Yes, with the running example and this patch we get the perfect:

%__tmp = alloca double, align 8, addrspace(5)
%call = call double @__ocml_sincos_f64(double %__x, double addrspace(5)* %__tmp)

Before, we get:

%__tmp = call fastcc i8* @__kmpc_alloc_shared()
%__tmp_on_stack = bitcast i8* %__tmp to double*
%__tmp_on_stack.ascast = addrspacecast double* %__tmp_on_stack to double addrspace(5)*
%call = call double @__ocml_sincos_f64(double %__x, double addrspace(5)* %__tmp_on_stack.ascast)

which interacts badly with the addrspace(5) annotation on the ocml function

This revision was landed with ongoing or failed builds.Aug 12 2021, 9:30 AM
This revision was automatically updated to reflect the committed changes.
JonChesterfield added a comment.EditedAug 12 2021, 9:40 AM

Failed a CI job that builds an openmp test in an environment without omp.h, will revert.

Thoughts on fixing?

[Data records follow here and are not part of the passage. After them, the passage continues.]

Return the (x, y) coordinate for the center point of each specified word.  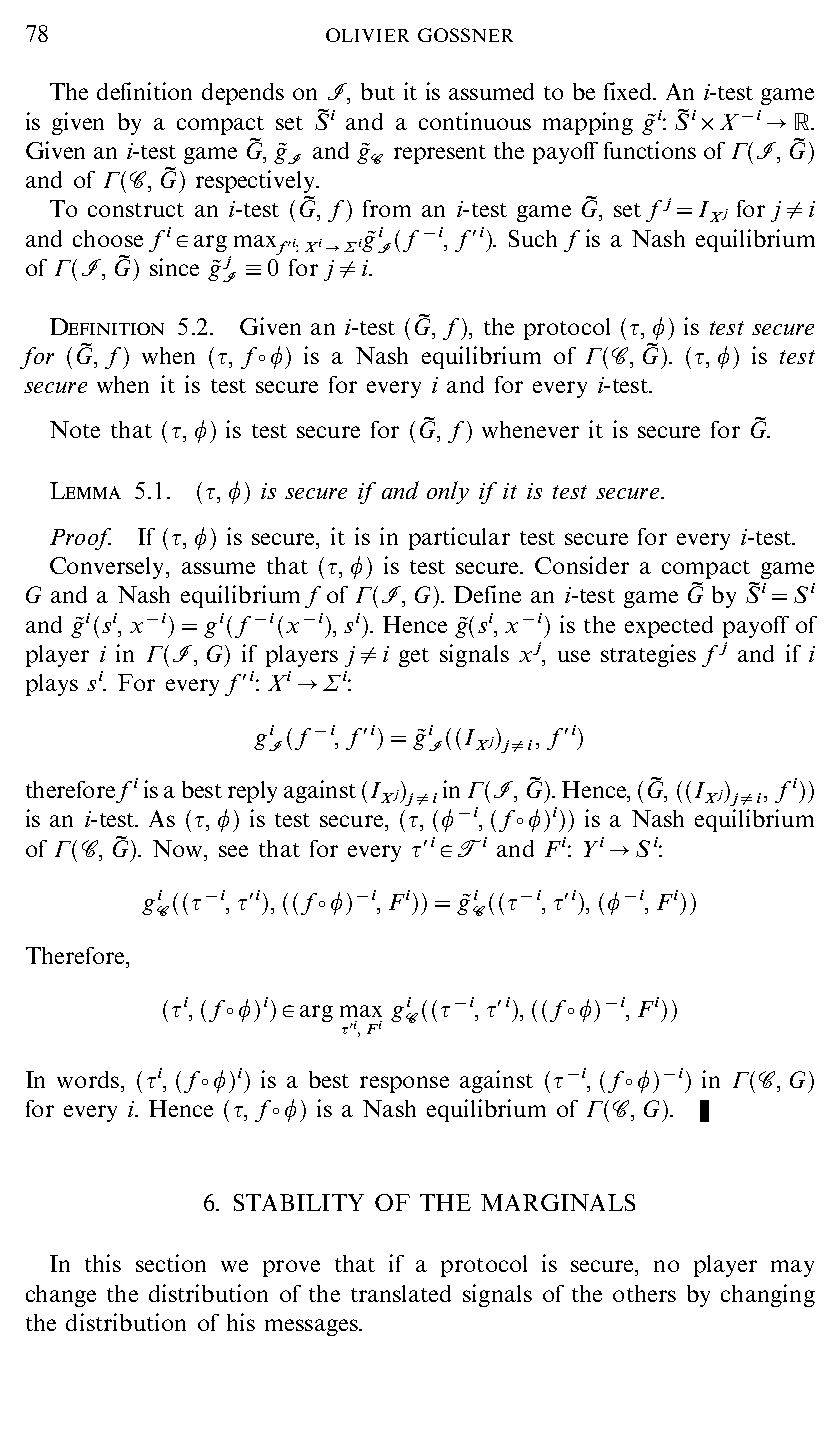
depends (243, 94)
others (644, 1293)
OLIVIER (367, 35)
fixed (629, 91)
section (171, 1263)
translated (401, 1293)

Putting the omp allocator definition in this header is likely to collide with a real omp.h. Fairly clean fix is to move the definitions into the deviceRTL. Tempting fix is to add a minimal omp.h to the test dir

example failure:

In file included from /home/tcwg-buildslave/worker/clang-aarch64-quick/llvm/clang/test/Headers/amdgcn_openmp_device_math.c:9:
In file included from /home/tcwg-buildslave/worker/clang-aarch64-quick/llvm/clang/test/Headers/../../lib/Headers/openmp_wrappers/math.h:55:
/home/tcwg-buildslave/worker/clang-aarch64-quick/stage1/lib/clang/14.0.0/include/__clang_hip_math.h:23:10: fatal error: 'omp.h' file not found
#include <omp.h>
JonChesterfield reopened this revision.Aug 12 2021, 9:44 AM
This revision is now accepted and ready to land.Aug 12 2021, 9:44 AM

Failed a CI job that builds an openmp test in an environment without omp.h, will revert.

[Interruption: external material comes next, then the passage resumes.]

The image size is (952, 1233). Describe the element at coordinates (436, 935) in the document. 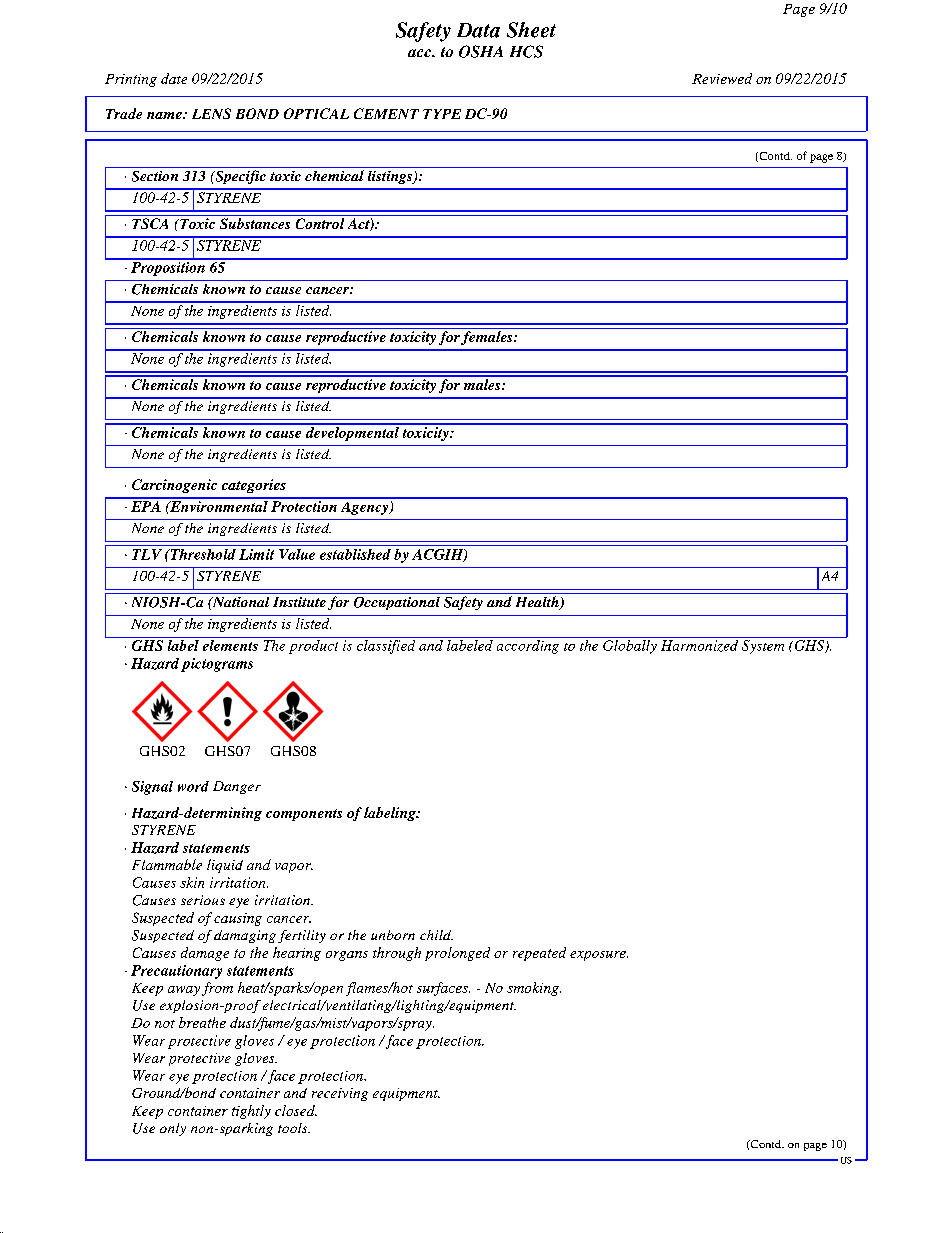

I see `child` at that location.
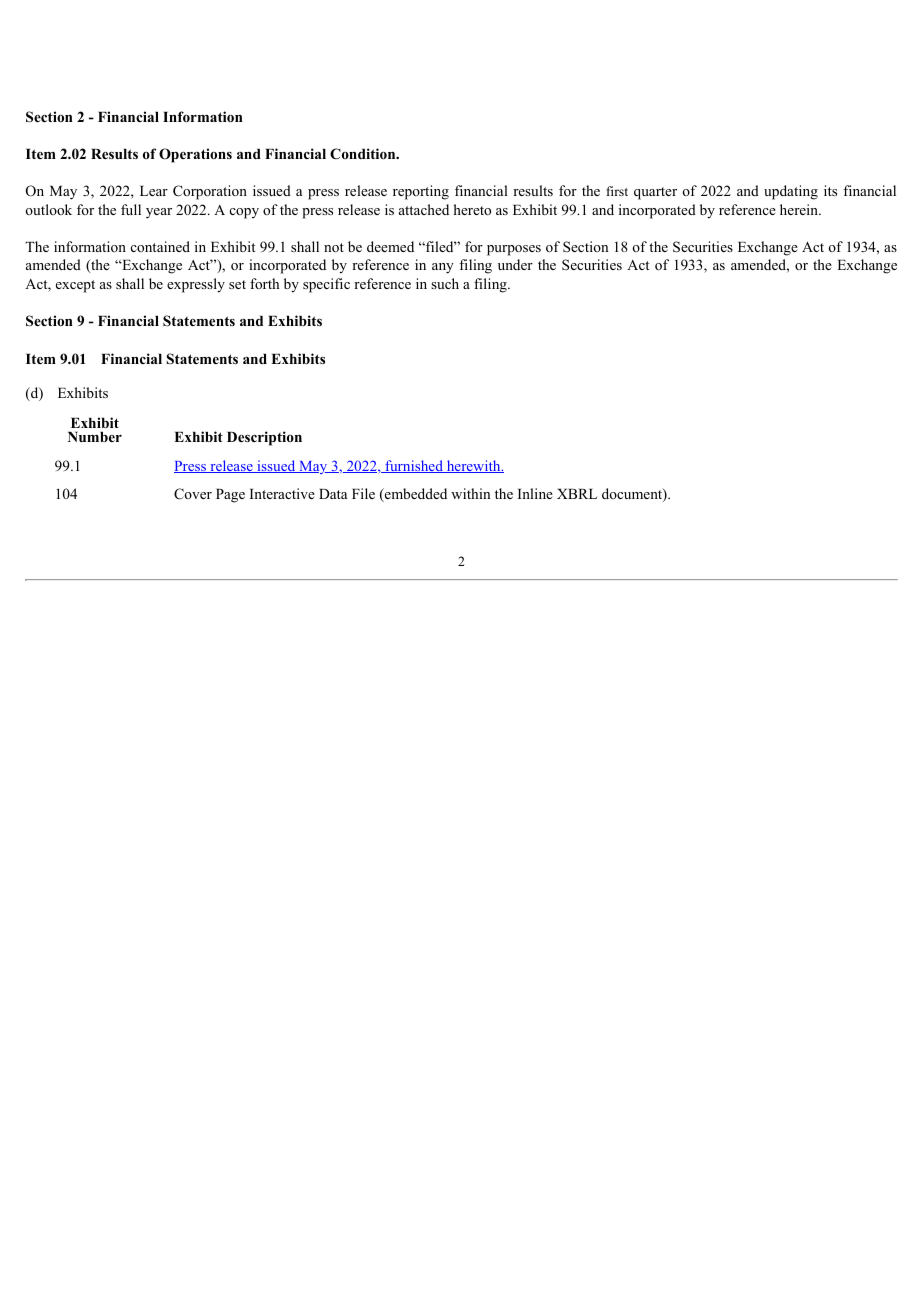 Image resolution: width=924 pixels, height=1308 pixels. What do you see at coordinates (390, 246) in the screenshot?
I see `deemed` at bounding box center [390, 246].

Thoughts on fixing? Putting the omp allocator definition in this header is likely to collide with a real omp.h. Fairly clean fix is to move the definitions into the deviceRTL. Tempting fix is to add a minimal omp.h to the test dir

example failure:

In file included from /home/tcwg-buildslave/worker/clang-aarch64-quick/llvm/clang/test/Headers/amdgcn_openmp_device_math.c:9:
In file included from /home/tcwg-buildslave/worker/clang-aarch64-quick/llvm/clang/test/Headers/../../lib/Headers/openmp_wrappers/math.h:55:
/home/tcwg-buildslave/worker/clang-aarch64-quick/stage1/lib/clang/14.0.0/include/__clang_hip_math.h:23:10: fatal error: 'omp.h' file not found
#include <omp.h>

yes add omp.h, in clang/test/Headers/Inputs/include.

JonChesterfield added a comment.EditedAug 18 2021, 4:47 PM

intended content for the new omp.h is

#ifndef __OMP_H
#define __OMP_H

#if _OPENMP
// Follows the pattern in interface.h
// Clang sema checks this type carefully, needs to closely match that from omp.h
typedef enum omp_allocator_handle_t {
  omp_null_allocator = 0,
  omp_default_mem_alloc = 1,
  omp_large_cap_mem_alloc = 2,
  omp_const_mem_alloc = 3,
  omp_high_bw_mem_alloc = 4,
  omp_low_lat_mem_alloc = 5,
  omp_cgroup_mem_alloc = 6,
  omp_pteam_mem_alloc = 7,
  omp_thread_mem_alloc = 8,
  KMP_ALLOCATOR_MAX_HANDLE = ~(0U)
} omp_allocator_handle_t;
#endif

#endif

trying to reproduce the failure locally first to verify that the fix works

edit: confirmed, will let the pre-commit build go through green then re-commit

  • add minimal omp.h to clang test inputs
This revision was landed with ongoing or failed builds.Aug 18 2021, 6:22 PM
This revision was automatically updated to reflect the committed changes.